What data to exchange with the publish-subscribe messaging between the domains? Well, let's define a domain model for representing real-world (domain-specific) objects, processes and rules.
E.g. speed, mileage, door states, window states, sequences to safely open the car by a smartphone app, and so on.
Applications must only know about the application framework, the publish-subscribe mechanism and the domain model. They should definitely not know about which protocol to use for domain model exchange, serialization, model binding and many other things. This has to happen within the application framework and a publish-subscribe messaging service.
To evolve the domain model over time, protocols like Google's protocol buffers that allow for changing message formats without breaking backwards-compatibility provide great flexibility.
Using a publish-subscribe messaging mechanism abstracts away all the quirks of automotive bus systems and protocols like CAN, LIN, FlexRay, MOST or even Ethernet.
And of course you never have the "one size fits all" abstraction. E.g. besides publish-subscribe messaging you still need H.264 video streaming over RTP to connect your cameras to a driver assistance system, and others.

To sum up, the automotive industry should build application frameworks with a few simple building blocks for each domain and provide a variety of system services on top of it, e.g. logging, publish-subscribe messaging, power management (using wake locks and leases), etc. - just like Google did with the Open Handset Alliance.

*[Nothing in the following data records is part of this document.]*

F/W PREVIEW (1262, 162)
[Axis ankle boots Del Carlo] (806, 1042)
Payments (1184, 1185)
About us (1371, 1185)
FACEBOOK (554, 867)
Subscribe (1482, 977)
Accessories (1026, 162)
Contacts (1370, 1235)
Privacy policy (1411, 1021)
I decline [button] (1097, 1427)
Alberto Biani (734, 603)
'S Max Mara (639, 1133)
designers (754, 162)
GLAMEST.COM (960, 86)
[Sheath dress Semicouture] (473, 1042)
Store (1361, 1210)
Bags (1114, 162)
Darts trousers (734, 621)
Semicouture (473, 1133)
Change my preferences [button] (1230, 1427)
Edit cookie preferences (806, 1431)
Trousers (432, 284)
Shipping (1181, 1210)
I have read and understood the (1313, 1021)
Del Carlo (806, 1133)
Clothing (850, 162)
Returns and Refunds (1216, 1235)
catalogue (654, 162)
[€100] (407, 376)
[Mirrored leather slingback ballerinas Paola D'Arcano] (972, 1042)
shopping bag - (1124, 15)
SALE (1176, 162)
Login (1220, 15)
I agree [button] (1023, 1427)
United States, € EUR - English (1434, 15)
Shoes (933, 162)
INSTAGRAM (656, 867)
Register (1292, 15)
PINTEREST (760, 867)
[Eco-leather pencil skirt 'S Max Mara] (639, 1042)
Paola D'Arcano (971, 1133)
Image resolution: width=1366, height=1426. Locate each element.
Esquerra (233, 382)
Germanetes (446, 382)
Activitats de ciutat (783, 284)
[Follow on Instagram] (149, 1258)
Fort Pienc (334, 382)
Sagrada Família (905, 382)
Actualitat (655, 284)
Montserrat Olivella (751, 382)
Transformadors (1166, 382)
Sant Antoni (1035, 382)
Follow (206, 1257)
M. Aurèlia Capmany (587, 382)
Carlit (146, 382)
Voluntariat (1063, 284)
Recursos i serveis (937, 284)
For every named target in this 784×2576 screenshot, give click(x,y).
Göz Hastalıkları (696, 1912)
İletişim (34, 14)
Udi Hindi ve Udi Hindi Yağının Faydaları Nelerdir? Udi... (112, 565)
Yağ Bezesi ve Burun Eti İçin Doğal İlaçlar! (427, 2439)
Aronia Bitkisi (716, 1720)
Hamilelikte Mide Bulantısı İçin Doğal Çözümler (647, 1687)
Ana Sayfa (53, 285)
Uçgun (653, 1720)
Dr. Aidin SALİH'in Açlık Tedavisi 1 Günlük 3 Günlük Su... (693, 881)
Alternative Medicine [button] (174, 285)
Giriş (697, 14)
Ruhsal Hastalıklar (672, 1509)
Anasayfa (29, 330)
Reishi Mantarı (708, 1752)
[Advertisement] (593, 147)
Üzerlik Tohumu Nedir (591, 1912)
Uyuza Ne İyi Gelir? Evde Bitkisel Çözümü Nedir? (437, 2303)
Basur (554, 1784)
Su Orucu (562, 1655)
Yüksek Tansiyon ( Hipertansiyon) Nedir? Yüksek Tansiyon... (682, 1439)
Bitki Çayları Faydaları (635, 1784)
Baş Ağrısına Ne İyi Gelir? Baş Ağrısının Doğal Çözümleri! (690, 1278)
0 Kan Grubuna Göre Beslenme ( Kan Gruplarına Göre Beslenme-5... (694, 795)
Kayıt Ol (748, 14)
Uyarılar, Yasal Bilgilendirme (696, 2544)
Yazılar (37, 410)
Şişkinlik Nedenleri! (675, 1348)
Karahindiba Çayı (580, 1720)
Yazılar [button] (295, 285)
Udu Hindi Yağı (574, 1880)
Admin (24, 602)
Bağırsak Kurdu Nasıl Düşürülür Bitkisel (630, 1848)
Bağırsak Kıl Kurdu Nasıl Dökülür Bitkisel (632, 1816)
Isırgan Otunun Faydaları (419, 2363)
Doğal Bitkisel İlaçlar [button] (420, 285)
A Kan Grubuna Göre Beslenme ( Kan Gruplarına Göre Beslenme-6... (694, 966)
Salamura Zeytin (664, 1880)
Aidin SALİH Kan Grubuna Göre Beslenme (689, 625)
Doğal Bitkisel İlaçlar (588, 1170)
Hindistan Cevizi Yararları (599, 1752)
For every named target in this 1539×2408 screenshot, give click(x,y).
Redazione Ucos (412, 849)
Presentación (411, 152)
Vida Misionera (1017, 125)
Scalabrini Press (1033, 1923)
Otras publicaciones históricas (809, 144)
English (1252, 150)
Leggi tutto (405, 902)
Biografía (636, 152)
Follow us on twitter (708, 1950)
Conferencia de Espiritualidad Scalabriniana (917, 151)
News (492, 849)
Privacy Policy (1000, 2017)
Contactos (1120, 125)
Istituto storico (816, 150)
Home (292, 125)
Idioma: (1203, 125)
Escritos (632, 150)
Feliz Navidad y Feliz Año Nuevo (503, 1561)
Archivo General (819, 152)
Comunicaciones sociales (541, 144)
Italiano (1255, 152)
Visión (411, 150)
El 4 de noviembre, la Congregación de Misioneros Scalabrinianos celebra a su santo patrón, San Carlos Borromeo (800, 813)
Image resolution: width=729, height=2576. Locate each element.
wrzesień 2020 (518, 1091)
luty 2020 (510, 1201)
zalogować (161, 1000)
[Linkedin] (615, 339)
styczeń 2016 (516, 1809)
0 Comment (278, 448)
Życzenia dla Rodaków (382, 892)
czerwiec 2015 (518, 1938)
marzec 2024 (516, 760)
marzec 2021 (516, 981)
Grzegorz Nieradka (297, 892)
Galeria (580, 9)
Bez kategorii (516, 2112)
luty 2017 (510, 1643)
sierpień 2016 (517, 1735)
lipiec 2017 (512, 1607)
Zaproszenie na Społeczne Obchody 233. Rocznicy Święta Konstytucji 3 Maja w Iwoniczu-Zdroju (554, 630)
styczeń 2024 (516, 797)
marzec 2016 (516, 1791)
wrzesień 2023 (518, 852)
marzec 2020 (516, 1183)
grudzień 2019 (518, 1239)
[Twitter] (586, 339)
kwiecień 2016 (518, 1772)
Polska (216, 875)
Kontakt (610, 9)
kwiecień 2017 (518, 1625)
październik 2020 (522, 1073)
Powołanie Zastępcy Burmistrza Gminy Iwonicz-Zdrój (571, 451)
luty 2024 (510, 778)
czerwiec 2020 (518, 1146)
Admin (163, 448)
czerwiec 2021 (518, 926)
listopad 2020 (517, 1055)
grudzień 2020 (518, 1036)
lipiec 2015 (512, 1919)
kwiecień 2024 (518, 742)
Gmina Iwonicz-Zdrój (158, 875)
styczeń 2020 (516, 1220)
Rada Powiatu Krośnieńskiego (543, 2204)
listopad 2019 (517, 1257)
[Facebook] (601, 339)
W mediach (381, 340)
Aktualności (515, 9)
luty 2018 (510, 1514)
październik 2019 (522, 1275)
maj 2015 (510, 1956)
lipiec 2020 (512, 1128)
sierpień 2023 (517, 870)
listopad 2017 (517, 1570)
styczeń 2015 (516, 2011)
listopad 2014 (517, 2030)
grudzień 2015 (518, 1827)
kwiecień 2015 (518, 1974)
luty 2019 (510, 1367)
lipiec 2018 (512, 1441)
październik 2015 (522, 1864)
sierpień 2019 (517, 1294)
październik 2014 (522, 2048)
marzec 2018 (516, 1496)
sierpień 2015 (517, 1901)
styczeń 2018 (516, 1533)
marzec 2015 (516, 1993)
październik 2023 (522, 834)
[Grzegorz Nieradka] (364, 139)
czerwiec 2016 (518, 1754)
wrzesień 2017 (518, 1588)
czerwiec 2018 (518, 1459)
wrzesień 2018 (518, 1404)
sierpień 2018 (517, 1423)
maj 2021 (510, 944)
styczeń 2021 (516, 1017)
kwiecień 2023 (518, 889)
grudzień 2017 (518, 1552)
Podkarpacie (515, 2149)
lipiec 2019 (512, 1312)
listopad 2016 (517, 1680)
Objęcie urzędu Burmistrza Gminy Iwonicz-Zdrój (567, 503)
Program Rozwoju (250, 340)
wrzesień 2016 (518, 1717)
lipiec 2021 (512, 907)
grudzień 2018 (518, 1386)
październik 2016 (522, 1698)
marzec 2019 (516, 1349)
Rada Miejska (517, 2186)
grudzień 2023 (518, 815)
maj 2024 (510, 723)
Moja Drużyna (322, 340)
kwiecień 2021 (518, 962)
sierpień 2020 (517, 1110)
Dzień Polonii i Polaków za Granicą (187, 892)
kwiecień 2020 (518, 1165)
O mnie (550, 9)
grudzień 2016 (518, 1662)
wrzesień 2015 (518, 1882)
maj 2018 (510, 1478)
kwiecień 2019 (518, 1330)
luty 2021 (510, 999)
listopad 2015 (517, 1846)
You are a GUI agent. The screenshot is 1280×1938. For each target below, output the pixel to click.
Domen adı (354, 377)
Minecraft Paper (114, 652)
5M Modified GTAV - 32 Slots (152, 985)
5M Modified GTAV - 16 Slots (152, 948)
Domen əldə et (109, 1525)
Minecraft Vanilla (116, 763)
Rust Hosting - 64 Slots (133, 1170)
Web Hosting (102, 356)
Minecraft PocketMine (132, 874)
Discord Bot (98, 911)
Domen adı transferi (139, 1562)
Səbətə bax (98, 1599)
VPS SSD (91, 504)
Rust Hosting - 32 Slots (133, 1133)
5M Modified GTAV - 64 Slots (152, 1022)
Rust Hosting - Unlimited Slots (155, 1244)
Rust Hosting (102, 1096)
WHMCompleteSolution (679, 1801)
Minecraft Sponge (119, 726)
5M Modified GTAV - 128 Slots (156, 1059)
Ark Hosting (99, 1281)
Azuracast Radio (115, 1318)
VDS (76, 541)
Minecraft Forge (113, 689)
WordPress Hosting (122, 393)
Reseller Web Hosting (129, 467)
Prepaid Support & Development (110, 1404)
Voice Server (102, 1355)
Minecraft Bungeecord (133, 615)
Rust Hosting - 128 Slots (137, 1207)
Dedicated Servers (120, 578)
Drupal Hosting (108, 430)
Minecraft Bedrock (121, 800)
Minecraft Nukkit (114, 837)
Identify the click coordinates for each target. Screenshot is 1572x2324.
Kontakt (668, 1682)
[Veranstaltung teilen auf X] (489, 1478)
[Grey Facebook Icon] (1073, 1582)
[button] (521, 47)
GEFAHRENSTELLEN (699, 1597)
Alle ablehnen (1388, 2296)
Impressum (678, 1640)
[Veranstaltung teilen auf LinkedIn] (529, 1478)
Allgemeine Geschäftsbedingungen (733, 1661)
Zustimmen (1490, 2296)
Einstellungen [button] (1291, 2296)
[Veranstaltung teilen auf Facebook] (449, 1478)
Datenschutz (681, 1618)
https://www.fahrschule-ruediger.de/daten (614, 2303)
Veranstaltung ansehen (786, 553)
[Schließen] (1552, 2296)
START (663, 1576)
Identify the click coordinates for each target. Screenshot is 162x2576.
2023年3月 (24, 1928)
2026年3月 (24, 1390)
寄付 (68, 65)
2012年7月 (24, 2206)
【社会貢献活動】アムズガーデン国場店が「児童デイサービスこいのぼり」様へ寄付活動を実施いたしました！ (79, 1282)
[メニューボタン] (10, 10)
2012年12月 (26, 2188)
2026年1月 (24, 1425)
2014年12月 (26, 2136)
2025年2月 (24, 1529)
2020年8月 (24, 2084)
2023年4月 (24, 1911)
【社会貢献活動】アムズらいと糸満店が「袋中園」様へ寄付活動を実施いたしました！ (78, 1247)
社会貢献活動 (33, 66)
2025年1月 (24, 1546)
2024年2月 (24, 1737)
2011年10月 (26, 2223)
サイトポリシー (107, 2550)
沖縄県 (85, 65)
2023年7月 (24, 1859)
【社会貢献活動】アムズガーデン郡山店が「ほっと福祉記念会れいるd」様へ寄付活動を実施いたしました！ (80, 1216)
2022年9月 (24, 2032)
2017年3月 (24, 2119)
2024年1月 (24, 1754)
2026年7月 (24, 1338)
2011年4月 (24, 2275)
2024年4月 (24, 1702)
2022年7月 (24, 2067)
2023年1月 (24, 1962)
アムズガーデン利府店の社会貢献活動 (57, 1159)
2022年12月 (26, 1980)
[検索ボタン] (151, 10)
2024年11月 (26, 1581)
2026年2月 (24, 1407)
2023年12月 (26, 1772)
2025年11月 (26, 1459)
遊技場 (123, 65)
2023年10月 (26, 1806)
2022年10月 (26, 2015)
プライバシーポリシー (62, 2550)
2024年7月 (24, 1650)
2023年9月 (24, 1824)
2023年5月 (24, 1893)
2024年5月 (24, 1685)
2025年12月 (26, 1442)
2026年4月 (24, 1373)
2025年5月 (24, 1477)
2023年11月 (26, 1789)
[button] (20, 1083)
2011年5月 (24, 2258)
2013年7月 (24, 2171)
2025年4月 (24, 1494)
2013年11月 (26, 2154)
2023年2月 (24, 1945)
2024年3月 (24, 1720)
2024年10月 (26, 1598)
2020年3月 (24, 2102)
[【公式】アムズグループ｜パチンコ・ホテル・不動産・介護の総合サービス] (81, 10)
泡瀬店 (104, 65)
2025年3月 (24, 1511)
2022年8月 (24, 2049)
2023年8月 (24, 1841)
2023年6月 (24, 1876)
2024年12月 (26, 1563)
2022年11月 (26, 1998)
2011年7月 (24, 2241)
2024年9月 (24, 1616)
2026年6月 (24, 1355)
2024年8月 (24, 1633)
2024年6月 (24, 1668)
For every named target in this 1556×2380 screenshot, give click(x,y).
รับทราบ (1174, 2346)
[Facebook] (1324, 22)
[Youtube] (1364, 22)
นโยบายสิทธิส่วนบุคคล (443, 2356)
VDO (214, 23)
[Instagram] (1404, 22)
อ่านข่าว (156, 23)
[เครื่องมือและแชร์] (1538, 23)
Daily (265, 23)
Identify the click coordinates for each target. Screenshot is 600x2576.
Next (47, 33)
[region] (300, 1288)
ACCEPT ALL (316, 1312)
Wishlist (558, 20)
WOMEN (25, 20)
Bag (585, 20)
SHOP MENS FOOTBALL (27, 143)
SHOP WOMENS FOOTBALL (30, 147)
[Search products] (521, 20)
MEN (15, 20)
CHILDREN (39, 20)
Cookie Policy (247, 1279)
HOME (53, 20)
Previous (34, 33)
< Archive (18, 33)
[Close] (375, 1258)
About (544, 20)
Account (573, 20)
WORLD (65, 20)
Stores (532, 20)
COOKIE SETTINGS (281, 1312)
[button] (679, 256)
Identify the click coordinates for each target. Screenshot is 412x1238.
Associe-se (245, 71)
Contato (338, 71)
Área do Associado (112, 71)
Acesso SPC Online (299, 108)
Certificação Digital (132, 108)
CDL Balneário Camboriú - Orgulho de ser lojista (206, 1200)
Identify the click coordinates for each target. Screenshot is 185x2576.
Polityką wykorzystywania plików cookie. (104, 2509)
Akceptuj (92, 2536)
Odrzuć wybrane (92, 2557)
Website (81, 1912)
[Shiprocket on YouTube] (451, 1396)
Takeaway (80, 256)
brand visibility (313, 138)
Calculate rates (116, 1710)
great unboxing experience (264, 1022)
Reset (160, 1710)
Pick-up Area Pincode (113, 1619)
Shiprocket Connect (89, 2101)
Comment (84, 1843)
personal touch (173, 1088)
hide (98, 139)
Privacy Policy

Advice for ambitious system architects and application framework engineers
  • The most dangerous enemy of a better solution is an existing codebase that is just good enough - Eric S. Raymond.
  • Seriously think about threading and message-passing. Get the damn threading right by the application framework for the application developers. You are developing an application framework for developers, not against them!
  • Modularity is there for reusability of components and to ease refactorings within software systems while trying to minimize dependencies between the components. Try to minimize the number of control units within a car!
  • Keep an eye out for beauty and aesthetics in software systems. This has to do with software architecture and naming. Naming is so important!
Links

This is my personal opinion about software engineering in the automotive sector, not that of the company I am working for, nor of anybody else in that company.